Quant à l'interdiction de fumer en voiture en présence d'enfants, elle suivra la voie parlementaire. Avec le soutien du gouvernement, of course.

 

Réforme de l'impôt des sociétés

Une réforme de l'impôt des sociétés est nécessaire. Nous avons besoin de plus d'équité fiscale, notamment pour les PME.
Johan Van Overtveldt
Ministre des Finances

C'est sûr, il a dû batailler ferme, le grand argentier. Mais il semble avoir eu gain de cause. "Johan Van Overtveldt a reçu le mandat d'élaborer une réforme de l'impôt des sociétés, annonce Charles Michel. C'est une 'clause de rendez-vous': à lui de nous faire des propositions." Ce sera fait d'ici septembre, annonce-t-on au cabinet Van Overtveldt. Où l'on indique déjà les priorités: un focus sur les PME et la position concurrentielle de la Belgique. C'est sûr qu'avec un taux facial de 33,99%, sur ce point, ce n'est pas gagné à l'heure actuelle. 

Ce n'est pas là la seule mission du ministre des Finances. Qui a pour ambition de renforcer la taxe Caïman, qui vise examiner et éventuellement taxer les structures logées dans les paradis fiscaux. Johan Van Overtveldt entend notamment renforcer les dispositifs d'enquête. Les mesures seront détaillées dans les semaines qui suivent - un premier paquet sera déjà présenté la semaine prochaine. 

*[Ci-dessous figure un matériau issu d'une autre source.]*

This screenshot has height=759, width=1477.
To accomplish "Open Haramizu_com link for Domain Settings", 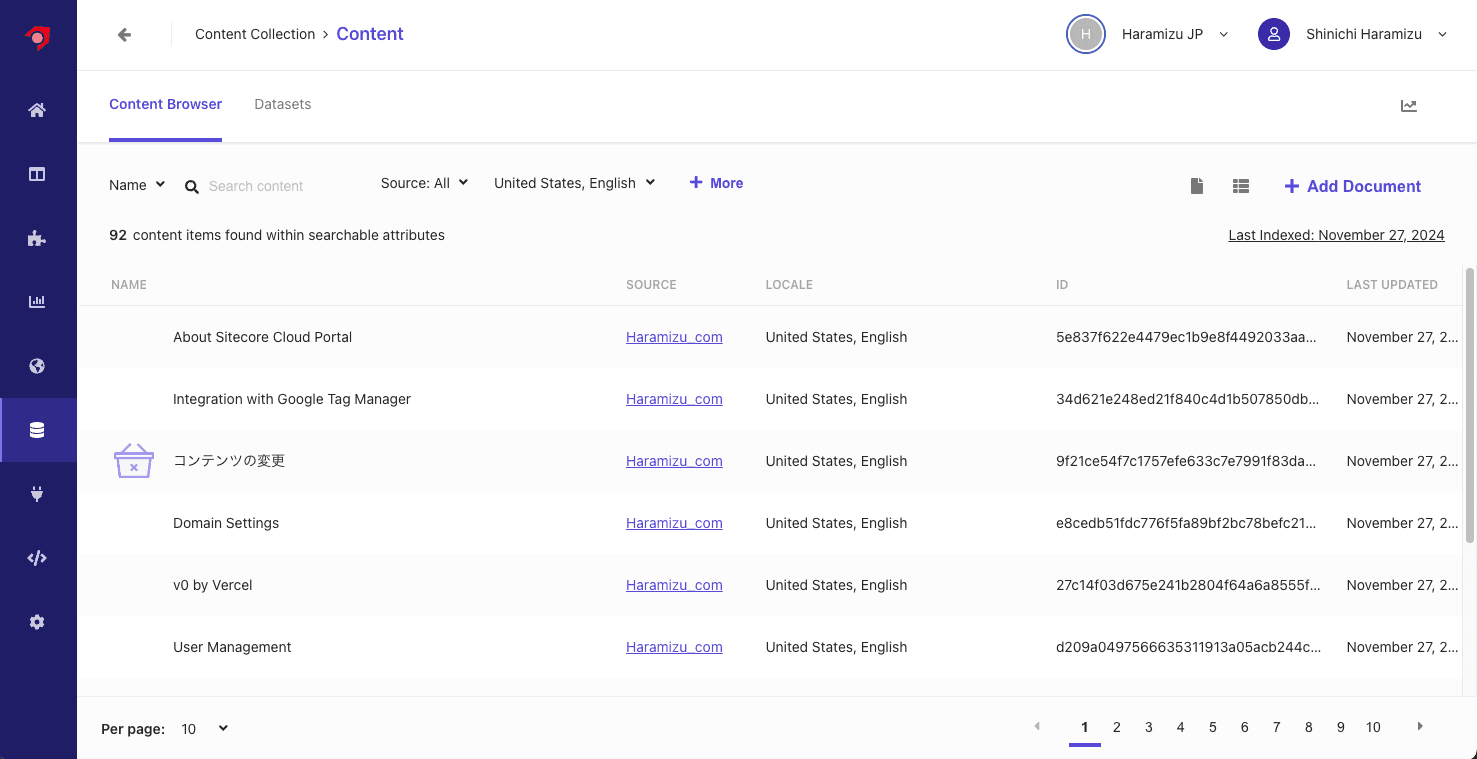I will click(674, 523).
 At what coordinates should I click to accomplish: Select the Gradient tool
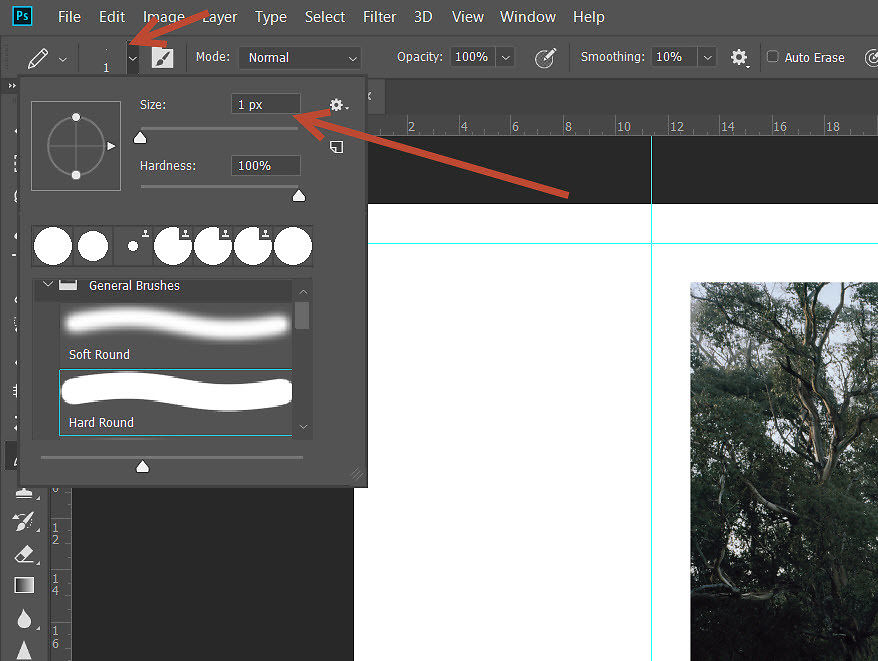tap(25, 586)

De concert avec le ministre de la Justice Koen Geens (CD&V), le grand argentier doit instaurer dans les jours qui suivent une "task force" regroupant des experts de la justice et de la fiscalité. L'objectif? Plancher sur des mécanismes visant à mieux lutter contre l'évasion fiscale dans le contexte des Panama Papers.

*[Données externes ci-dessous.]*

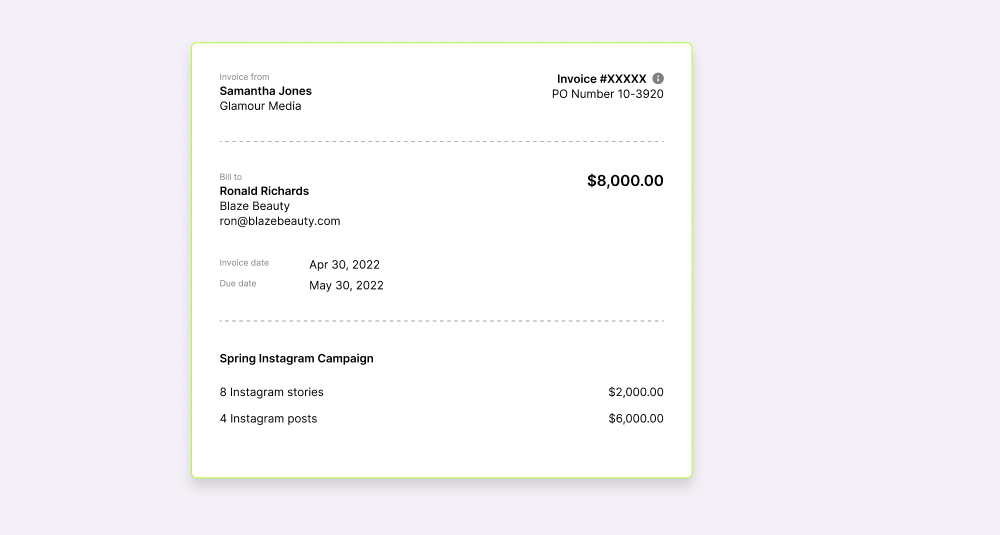Screen dimensions: 1000x535
Task: Select the Invoice #XXXXX heading
Action: [x=601, y=79]
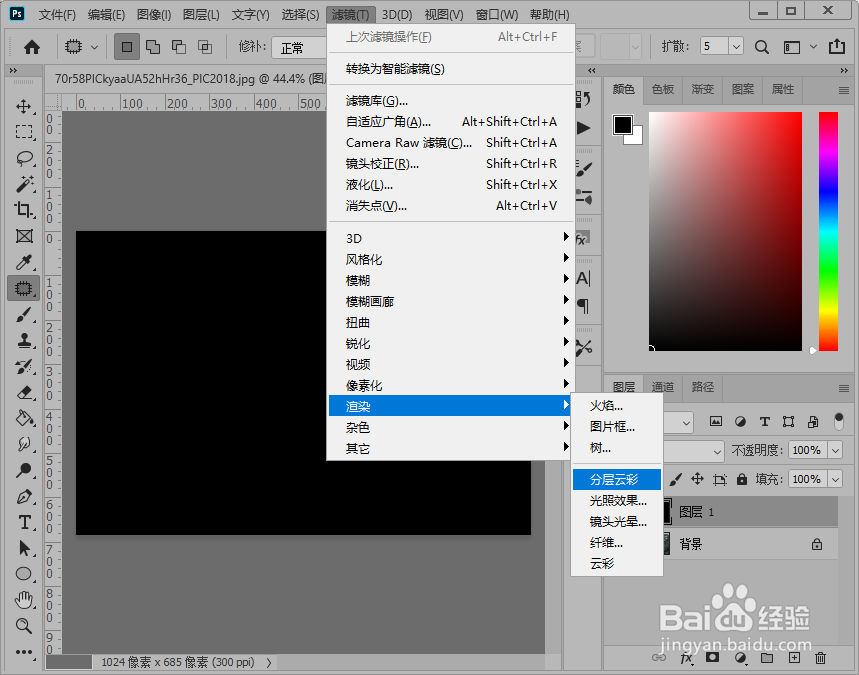Screen dimensions: 859x675
Task: Select the Move tool
Action: (22, 107)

Enfin, d'ici juillet, il viendra avec un texte de loi visant à instaurer une condition de résidence minimum pour bénéficier du crédit d'impôt pour enfants à charge. Dans le collimateur du gouvernement: les demandeurs d'asile qui bénéficient des mêmes conditions que les résidents de longue durée.

 

Coup de pouce pour les secteurs touchés par les attentats

 Le vice-Premier Didier Reynders (MR) y tenait et était déjà sorti sur le sujet. Le gouvernement a décidé de soutenir par des reports de charges les secteurs économiques qui souffrent des conséquences des attentats de Bruxelles et des politiques décidées en vue de renforcer la sécurité de la population. "Cela peut aller jusqu'à quelques milliards de reports, insiste Charles Michel. Un véritable ballon d'oxygène pour les secteurs concernés." Il est aussi question de chômage temporaire en cas de force majeure. "Ces mesures concernent aussi le secteur de la culture", précise Didier Reynders.